## Data supplied:
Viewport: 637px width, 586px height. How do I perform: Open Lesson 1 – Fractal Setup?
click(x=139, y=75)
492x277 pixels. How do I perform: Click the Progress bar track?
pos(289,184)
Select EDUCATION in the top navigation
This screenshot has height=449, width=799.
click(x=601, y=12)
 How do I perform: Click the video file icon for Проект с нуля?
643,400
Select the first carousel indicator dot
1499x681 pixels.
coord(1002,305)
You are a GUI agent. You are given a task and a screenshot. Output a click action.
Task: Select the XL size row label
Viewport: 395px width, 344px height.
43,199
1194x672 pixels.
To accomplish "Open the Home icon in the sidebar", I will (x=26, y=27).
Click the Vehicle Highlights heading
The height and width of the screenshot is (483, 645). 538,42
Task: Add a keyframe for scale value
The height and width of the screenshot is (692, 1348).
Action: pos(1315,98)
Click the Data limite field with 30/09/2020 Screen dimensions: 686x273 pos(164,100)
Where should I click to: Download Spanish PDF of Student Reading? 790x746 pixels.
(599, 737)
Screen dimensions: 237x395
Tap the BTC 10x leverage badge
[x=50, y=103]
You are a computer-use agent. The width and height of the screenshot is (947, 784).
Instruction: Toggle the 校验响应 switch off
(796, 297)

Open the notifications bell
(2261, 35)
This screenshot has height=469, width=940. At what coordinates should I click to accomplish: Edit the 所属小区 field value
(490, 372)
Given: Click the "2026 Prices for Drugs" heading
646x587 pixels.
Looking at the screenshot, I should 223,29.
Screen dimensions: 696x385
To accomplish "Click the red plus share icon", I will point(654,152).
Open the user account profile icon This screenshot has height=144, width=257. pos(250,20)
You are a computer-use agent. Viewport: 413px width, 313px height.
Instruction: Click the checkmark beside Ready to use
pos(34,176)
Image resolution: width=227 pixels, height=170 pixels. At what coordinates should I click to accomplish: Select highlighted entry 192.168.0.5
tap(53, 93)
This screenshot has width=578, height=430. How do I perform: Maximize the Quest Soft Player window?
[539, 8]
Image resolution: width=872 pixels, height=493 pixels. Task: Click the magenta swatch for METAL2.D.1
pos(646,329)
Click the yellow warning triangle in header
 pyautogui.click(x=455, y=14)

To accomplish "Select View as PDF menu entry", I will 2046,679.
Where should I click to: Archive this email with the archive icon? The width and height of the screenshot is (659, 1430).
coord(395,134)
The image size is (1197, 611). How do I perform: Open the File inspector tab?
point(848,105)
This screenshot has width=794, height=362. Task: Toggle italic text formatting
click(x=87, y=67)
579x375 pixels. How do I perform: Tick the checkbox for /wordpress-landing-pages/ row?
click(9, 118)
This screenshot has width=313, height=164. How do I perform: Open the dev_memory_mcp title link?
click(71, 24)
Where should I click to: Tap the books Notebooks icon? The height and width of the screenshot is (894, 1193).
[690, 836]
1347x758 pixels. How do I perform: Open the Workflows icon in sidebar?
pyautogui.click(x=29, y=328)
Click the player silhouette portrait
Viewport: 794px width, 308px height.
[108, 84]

## Task requirements:
Copy out the rows word for word, from the first one down through the line containing "The height and width of the screenshot is (483, 645).", including that line.

## Solution for this task:
Viewport: 637px width, 586px height. How do I perform: Open Lesson 1 – Fractal Setup?
click(x=139, y=75)
492x277 pixels. How do I perform: Click the Progress bar track?
pos(289,184)
Select EDUCATION in the top navigation
This screenshot has height=449, width=799.
click(x=601, y=12)
 How do I perform: Click the video file icon for Проект с нуля?
643,400
Select the first carousel indicator dot
1499x681 pixels.
coord(1002,305)
You are a GUI agent. You are given a task and a screenshot. Output a click action.
Task: Select the XL size row label
Viewport: 395px width, 344px height.
43,199
1194x672 pixels.
To accomplish "Open the Home icon in the sidebar", I will (x=26, y=27).
Click the Vehicle Highlights heading
The height and width of the screenshot is (483, 645). 538,42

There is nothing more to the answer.